Text passage:
# VOOM - What is it good for?



## voripteth (Oct 25, 2005)

I'm a brand new Dish subscriber and I'm hungry for good HD programming. It's a bit of a shock to see just how few HD shows are available for Dish. When I had my account activated I asked them to add Voom for additional HD options.

I've had a few hours to watch the channels and they have made a very poor impression so far. Does it get any better?

GuyTV - Shows 2 movies alternating for the entire day. Two movies per 24 hours!? 

Animania - I happen to LOVE anime and computer generated animation. These things could be a great showcase for HD technology. Instead I see the ancient very crude animation of Dick Tracy, Felix the Cat and some simple animated series. While there is some nostalgia value I have to ask "Why HD?"

Monsters - Looks to have the most promise but it would be nice to have current monster movies as well.

The other showcase channels are good for a few minutes of Oooh! for the HD picture but does anyone actually keep these for more than a month? I find the current content so far to be barely worth $5 a month which I think is just the introductory price.

Did I just get a bad first impression or is this package actually good and I somehow missed it?


----------



## KKlare (Sep 24, 2004)

$5 is for all users that have the HD pack and that requires at least AT60 or else $5 additional.
I enjoy Monsters and GuyTV (sometimes it is Film Fest HD) and some of GalleryHD although the guide is often wrong and once in a while Rush.
The repetition does not account for we who use DVRs.

Entries provided:

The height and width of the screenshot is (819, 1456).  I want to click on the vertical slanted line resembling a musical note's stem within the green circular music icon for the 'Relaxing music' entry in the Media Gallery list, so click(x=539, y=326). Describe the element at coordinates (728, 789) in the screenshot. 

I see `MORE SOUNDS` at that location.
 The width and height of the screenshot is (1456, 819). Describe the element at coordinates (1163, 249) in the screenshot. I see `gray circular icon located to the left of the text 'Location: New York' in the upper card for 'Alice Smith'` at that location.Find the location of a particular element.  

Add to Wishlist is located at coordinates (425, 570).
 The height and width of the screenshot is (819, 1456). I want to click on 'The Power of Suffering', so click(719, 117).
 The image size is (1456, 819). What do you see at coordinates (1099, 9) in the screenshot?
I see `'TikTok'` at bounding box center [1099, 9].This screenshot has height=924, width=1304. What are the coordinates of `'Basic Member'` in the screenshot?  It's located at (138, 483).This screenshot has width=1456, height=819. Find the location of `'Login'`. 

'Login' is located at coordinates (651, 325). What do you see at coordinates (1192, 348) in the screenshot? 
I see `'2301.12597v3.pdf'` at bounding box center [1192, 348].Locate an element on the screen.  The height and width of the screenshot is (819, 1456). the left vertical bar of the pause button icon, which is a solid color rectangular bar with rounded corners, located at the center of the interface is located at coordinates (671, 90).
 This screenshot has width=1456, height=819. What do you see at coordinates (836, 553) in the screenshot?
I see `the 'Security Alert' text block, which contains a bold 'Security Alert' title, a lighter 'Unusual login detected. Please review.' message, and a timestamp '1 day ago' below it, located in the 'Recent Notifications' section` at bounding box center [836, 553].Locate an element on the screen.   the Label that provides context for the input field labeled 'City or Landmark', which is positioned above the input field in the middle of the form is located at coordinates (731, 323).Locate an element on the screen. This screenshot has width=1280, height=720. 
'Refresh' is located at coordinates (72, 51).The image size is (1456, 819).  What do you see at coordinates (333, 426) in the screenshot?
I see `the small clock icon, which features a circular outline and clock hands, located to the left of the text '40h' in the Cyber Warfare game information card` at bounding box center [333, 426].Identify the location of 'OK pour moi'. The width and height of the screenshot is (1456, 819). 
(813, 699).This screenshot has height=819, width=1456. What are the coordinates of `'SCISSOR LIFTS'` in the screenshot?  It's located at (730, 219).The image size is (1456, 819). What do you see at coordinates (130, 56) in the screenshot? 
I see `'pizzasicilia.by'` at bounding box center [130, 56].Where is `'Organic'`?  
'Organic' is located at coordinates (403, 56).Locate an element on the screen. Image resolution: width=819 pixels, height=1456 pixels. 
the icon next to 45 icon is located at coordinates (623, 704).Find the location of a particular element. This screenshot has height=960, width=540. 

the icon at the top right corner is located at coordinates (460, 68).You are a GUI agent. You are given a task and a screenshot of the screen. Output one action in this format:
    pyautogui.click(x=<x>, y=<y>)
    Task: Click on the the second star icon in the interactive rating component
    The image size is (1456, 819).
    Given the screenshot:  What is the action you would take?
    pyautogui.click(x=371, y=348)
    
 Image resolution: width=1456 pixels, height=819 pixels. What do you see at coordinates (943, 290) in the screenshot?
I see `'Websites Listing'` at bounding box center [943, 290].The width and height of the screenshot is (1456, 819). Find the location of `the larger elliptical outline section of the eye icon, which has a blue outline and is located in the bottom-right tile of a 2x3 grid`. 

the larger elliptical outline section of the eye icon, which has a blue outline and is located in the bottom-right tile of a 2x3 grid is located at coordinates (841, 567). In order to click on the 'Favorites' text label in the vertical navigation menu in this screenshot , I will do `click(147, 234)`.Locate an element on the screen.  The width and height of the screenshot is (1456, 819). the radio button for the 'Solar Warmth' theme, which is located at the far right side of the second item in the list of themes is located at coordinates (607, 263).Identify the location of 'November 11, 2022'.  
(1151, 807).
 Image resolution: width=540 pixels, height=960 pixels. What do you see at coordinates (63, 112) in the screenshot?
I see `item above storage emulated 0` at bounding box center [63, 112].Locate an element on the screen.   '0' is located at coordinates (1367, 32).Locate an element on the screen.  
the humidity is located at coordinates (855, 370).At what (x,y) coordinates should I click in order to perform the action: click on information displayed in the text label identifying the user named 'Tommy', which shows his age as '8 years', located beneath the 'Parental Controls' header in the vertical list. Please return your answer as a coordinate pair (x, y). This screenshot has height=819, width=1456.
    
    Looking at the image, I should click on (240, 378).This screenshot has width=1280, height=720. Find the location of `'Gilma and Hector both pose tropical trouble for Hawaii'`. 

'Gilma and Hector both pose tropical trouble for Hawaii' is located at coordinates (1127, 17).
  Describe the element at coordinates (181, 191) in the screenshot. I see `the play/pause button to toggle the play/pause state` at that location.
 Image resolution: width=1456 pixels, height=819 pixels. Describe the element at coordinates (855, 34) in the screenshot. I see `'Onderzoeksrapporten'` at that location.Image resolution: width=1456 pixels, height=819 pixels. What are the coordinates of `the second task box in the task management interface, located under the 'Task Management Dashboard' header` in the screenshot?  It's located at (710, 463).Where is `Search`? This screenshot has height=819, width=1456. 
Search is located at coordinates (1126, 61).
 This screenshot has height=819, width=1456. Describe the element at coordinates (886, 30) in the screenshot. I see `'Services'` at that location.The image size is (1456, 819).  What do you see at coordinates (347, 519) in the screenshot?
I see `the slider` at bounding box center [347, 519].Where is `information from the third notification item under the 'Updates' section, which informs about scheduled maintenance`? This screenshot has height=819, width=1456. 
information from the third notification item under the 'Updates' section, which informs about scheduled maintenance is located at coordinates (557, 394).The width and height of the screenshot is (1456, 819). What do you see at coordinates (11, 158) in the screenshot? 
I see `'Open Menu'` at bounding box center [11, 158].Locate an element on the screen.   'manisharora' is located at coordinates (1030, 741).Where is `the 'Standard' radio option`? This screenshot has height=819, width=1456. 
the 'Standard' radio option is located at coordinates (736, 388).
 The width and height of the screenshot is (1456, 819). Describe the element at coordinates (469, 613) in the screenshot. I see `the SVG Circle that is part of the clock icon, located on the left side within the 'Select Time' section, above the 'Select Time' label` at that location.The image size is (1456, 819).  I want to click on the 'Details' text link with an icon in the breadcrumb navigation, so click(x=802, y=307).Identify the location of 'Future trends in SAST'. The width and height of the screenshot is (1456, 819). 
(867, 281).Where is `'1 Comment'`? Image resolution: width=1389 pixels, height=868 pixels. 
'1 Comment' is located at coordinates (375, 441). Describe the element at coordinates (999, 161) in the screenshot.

Written tasks:
(a) In the Voom forum thread, why did the first poster ask Dish to add Voom on activating the account? Answer in one to three sentences.
(b) Go on with the Voom forum thread from its last sentence.
The lines have no connection to the Voom forum thread.

Results for each task:
(a) The poster was hungry for good HD programming and was shocked at how few HD shows Dish offered. Voom was added for additional HD options.

(b)
I wish VOOM had closed captioning. Some movies should have had less grainy negatives -- I guess that happens transferring 50-year old films.
-Ken


----------



## jerryez (Nov 15, 2002)

You should have had HD two years ago. We were lucky to have one HD program a night in HD. PBS was a three hour loop only shown in the evenings. Things have gotten better and will only continue to get even more better. Try a little patience. There is just not that much hd film in the cans yet.


----------



## Nick (Apr 23, 2002)

Welcome to Voom, the world's premier HD network!


----------



## Jerry G (Jul 12, 2003)

voripteth said:


> Did I just get a bad first impression or is this package actually good and I somehow missed it?


I don't quite know how to tell you this, but you need to decide for yourself. Some love Voom. Some don't. If you're not sure, would $15 kill you to try it for 3 months and then draw your own conclusions? If you don't like it, wait or drop it now. What's the big deal?


----------



## ibglowin (Sep 10, 2002)

Rave & Equator are my most watched. The News channel is great but seems to repeat about every 15 minutes. Its worth the $5 a month I suppose but not a penny more.


----------



## dave1234 (Oct 9, 2005)

I agree $5.00 month yes, $10.00 month no. I like spanish soccer on Rush. GuyTV has an occasional good movie, but I suspect I'll see all the good movies after 1 year. Rave is fine for about a month, then you've seen it all.


----------



## Stewart Vernon (Jan 7, 2005)

jerryez said:


> There is just not that much hd film in the cans yet.


Not only is there a lot of stuff (mostly made-for-TV) made in HD digital format since the late 1990s... ANY film can be scanned & digitized at the highest digital resolution. Film has a much higher resolution than the current digital process, so ANY movie can be scanned and converted to HD and have the expected HD detail.

Old movies, or ones on film that has not been properly preserved or has scratches, etc. obviously doesn't produce the same high-quality... and people who don't know what they are doing (i.e. not professionals) during the conversion can make bad conversions too... but the truth is there is lots of HD-capable content out there.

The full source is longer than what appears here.